**Problem to solve**
Name every person mentioned by name in the article on the Libyan slave markets below.

**Page text**
===============

Libya slave markets and the insincerity of European leaders
Recent video footage of a slave auction in Libya has sparked international outrage. The video showed migrants from sub-Saharan Africa being sold at a slave market in Libya and became viral on the internet. What does this ongoing crisis say for the very European leaders that have announced “concrete steps” to deal with the issue?
French President Emmanuel Macron announced “concrete military and policing action” to rescue enslaved African migrants and arrest human traffickers. The Libyan slave auctions were the “top of the agenda” at a summit held in Abidjan, Ivory Coast, between EU and African heads of state.
Yet, NGOs have accused the EU of hypocrisy. News about such slave markets in Libya is nothing new. Human rights organisations and activists had previously raised concerns about the enslavement, torture and abuse of African migrants in Libya, but their concerns and warnings had fallen on deaf ears.
According to Hamidou Anne, a Senegalese analyst at L’Afrique des Idees, “Ordinary people aside, everyone knew about this – governments, international organisations, political leaders.”
Alioune Tine, Amnesty International’s West Africa director, said “hostage-takings, violence, torture and rape” were well documented in Libya and “we’ve been talking about slavery for a long time.”
Likewise, Federica Mogherini, the High Representative of the EU for foreign policy, said, “It was a shock for everyone, but it’s not a thing that started a month ago. Everyone had known about it for years.”

===============

**Record extracts**
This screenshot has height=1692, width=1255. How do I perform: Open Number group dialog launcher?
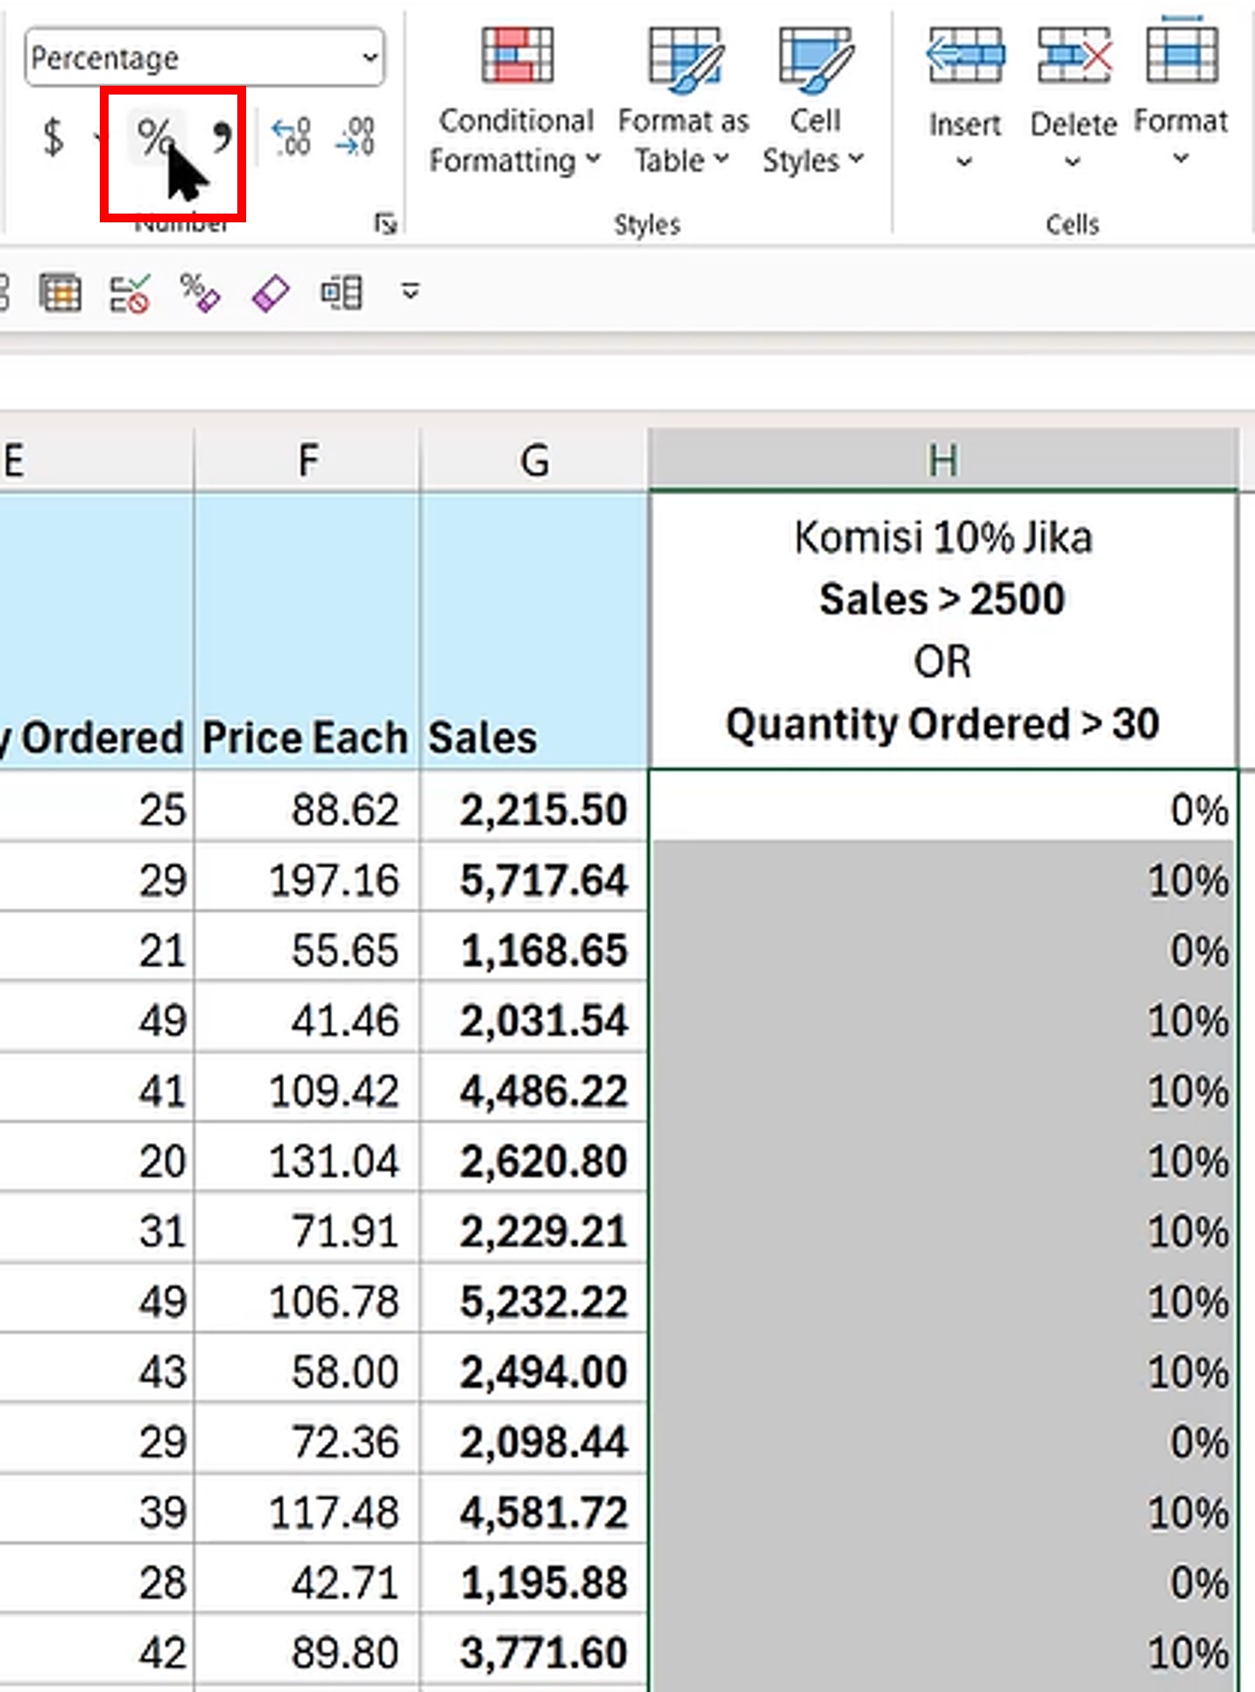pos(384,224)
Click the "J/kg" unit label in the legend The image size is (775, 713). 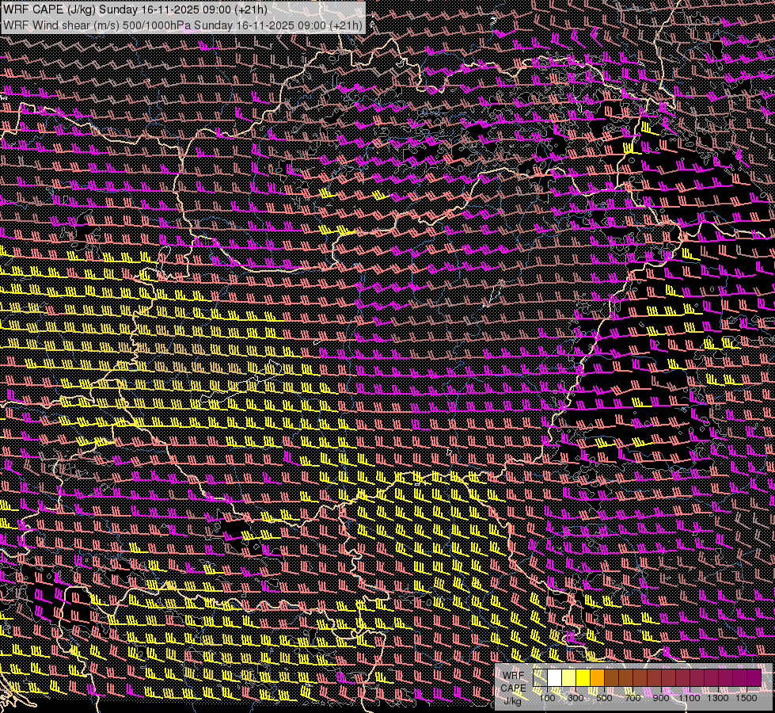tap(513, 700)
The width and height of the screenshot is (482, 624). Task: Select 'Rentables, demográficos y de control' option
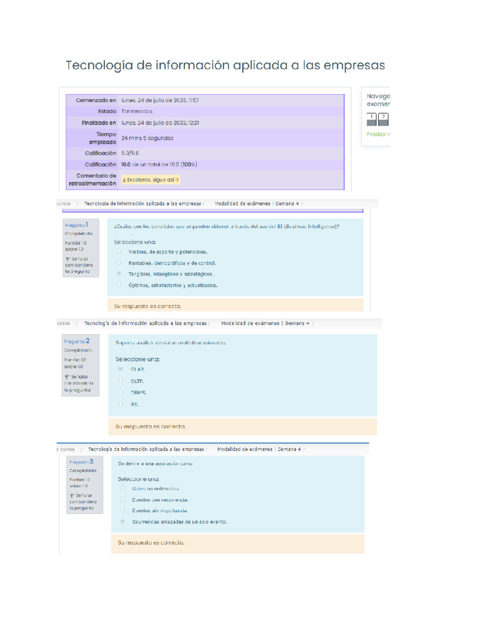coord(119,263)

===============

**Solution to this exercise**
Emmanuel Macron, Hamidou Anne, Alioune Tine, Federica Mogherini